Who’s Gonna Save U Now?
“When [UK producer and songwriter] Rich Cooper, [UK songwriter] Johnny Latimer, and I first wrote this, it was like a '90s Britney song. It wasn't originally stadium rock. Then I watched [2018’s] A Star Is Born and Bohemian Rhapsody in the same week. In A Star Is Born, there's that first scene where he's in front of tens of thousands of people, but it's very loaded. He comes off stage and he doesn't know who he is. The stage means a lot in movies. For Freddie Mercury too: Despite any troubles, he was truly himself when he was onstage. I felt the stage was an interesting metaphor for not just redemption, but that arc of storytelling. Even when I was getting bullied at school, I never thought, 'Oh, I'll do the same back to them.' I just felt: 'I'm going to become successful so that you guys rethink your ways.' For me, this song is the whole redemption stadium rock moment. I've never wanted revenge on people.”

Tokyo Love Hotel
“I'd just come back from a trip to Japan and witnessed these tourists yelling in the street. They were so loud and obnoxious, and Japan's just not that kind of country. I was thinking about the [2021] Olympics. Like, 'Oh god, the people who are going to come and think it's like Disneyland and just trash the place.' Japanese people are so polite and respectful, and I feel that culture in me. There are places in Japan called love hotels, where people just go to have sex.
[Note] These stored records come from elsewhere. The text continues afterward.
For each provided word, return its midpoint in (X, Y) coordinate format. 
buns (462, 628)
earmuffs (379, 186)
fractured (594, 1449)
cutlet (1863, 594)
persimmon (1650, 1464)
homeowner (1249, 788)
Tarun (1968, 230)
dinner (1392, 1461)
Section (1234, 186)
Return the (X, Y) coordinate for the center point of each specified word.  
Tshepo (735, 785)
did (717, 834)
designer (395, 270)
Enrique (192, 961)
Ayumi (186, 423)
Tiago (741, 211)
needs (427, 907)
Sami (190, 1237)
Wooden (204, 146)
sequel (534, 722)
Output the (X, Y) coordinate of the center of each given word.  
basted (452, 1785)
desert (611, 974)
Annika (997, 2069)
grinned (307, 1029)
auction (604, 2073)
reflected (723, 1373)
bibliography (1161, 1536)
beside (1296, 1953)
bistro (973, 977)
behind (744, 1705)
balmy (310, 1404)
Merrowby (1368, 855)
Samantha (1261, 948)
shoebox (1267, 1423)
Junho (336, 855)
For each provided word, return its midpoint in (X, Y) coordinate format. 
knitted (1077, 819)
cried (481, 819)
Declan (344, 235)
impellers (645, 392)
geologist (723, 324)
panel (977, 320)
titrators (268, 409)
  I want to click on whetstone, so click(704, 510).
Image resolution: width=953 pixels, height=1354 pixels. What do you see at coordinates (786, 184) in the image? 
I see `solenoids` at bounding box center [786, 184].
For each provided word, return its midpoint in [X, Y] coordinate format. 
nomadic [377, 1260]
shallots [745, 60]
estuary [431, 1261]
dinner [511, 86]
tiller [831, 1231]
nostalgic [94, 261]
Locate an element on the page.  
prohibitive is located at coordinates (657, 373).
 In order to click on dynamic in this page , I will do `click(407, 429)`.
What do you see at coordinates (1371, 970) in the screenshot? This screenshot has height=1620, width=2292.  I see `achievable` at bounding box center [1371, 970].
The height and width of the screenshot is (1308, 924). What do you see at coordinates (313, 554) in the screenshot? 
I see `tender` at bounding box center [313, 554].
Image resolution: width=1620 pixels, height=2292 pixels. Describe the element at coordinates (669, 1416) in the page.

You can book the room to simply have sex. I felt like these tourists were treating Japan as a country or Tokyo as a city in that way. They just come and have casual sex in it, and then they leave. They’ll say, ‘That was so amazing, I love Tokyo,' but they don’t give a shit about the people or don't know anything about the people and how difficult it is to grow up there. Then at the end of each verse, I say, 'Oh, but this is just another song about Tokyo,' referring back to my trip that I had in 'Bad Friend' where I was that tourist and I was going crazy. It's my struggle with feeling like an outsider in Japan, but also feeling like I'm really part of it. I look the same as everyone else, but feel like an outsider, still.”

Chosen Family
“I wrote this thinking about my chosen family, which is my LGBTQ sisters and brothers. I mean, at university, and at certain points in my life where I've been having a hard time, the LGBTQ community has always been there for me. The concept of chosen family has been long-standing in the queer community because a lot of people get kicked out of their homes and get ostracized from their family for coming out or just living true to themselves. I wanted to write a song literally for them, and it's just a message and this idea of a safe space—an actual physical space.”

Snakeskin
“This has a Beethoven sample [Piano Sonata No. 8 in C Minor, Op. 13 ‘Pathétique’]. It’s a song that my mum used to play on the piano. It’s the only song I remember her playing, and it only made sense to end with that. I wanted it to end with her voice, and that's her voice, that little more crackle of the end. The metaphor of ‘Snakeskin’ is a handbag, really. A snakeskin handbag that people commercialize, consume, and use as they want. At the end my mum says in Japanese, ‘I've realized that now I want to see who I want to see, do what I want to do, be who I want to be.’ I interviewed her about how it felt to turn 60 on her birthday, after having been through everything she’s gone through. For her to say that…I just needed to finish the record on that note.”